Task requirements
For each line of the data below that contains "label", return that line.
• • • • • • •
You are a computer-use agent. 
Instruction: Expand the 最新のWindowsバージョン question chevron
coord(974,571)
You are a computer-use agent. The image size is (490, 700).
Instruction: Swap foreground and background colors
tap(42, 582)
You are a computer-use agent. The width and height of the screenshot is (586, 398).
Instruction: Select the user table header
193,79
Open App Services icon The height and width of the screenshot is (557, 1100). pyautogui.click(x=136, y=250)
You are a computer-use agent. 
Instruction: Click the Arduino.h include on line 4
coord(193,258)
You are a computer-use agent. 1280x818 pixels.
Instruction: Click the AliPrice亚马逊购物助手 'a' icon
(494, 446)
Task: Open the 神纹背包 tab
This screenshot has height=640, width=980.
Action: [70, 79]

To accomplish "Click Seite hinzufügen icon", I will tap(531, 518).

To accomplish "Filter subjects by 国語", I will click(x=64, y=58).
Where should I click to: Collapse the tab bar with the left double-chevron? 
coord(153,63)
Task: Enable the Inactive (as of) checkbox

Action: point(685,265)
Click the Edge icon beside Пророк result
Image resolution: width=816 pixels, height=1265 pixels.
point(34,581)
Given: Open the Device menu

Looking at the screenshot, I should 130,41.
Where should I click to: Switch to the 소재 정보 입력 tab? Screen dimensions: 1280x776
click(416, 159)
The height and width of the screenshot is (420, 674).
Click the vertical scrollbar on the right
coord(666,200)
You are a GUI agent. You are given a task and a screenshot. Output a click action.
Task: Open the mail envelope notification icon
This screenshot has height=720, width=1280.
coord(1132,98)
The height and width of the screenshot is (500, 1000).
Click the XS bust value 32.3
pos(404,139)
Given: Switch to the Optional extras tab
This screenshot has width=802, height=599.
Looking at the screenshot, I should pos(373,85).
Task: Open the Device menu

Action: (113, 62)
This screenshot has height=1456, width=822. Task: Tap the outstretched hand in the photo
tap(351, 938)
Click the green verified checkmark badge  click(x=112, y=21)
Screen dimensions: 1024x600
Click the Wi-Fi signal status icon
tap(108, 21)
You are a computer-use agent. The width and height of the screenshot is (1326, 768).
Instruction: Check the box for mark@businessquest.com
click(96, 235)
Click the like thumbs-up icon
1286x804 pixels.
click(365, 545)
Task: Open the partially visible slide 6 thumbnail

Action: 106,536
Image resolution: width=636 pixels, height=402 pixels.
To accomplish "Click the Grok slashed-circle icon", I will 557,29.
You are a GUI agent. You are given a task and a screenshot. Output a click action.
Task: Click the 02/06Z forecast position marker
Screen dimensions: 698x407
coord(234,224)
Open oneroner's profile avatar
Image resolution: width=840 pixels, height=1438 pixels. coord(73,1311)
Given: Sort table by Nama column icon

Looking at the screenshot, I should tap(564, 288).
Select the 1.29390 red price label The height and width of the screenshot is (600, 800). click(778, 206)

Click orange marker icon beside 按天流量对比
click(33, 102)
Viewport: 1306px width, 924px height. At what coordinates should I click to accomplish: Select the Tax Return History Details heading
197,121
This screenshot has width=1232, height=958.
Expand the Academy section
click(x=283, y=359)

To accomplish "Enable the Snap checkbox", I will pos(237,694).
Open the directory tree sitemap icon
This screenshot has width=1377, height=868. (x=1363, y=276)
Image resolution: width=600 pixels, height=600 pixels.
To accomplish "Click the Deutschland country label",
• • • • • • •
Your solution
Select the 1.29390 red price label The height and width of the screenshot is (600, 800). click(778, 206)
To accomplish "Click the Deutschland country label",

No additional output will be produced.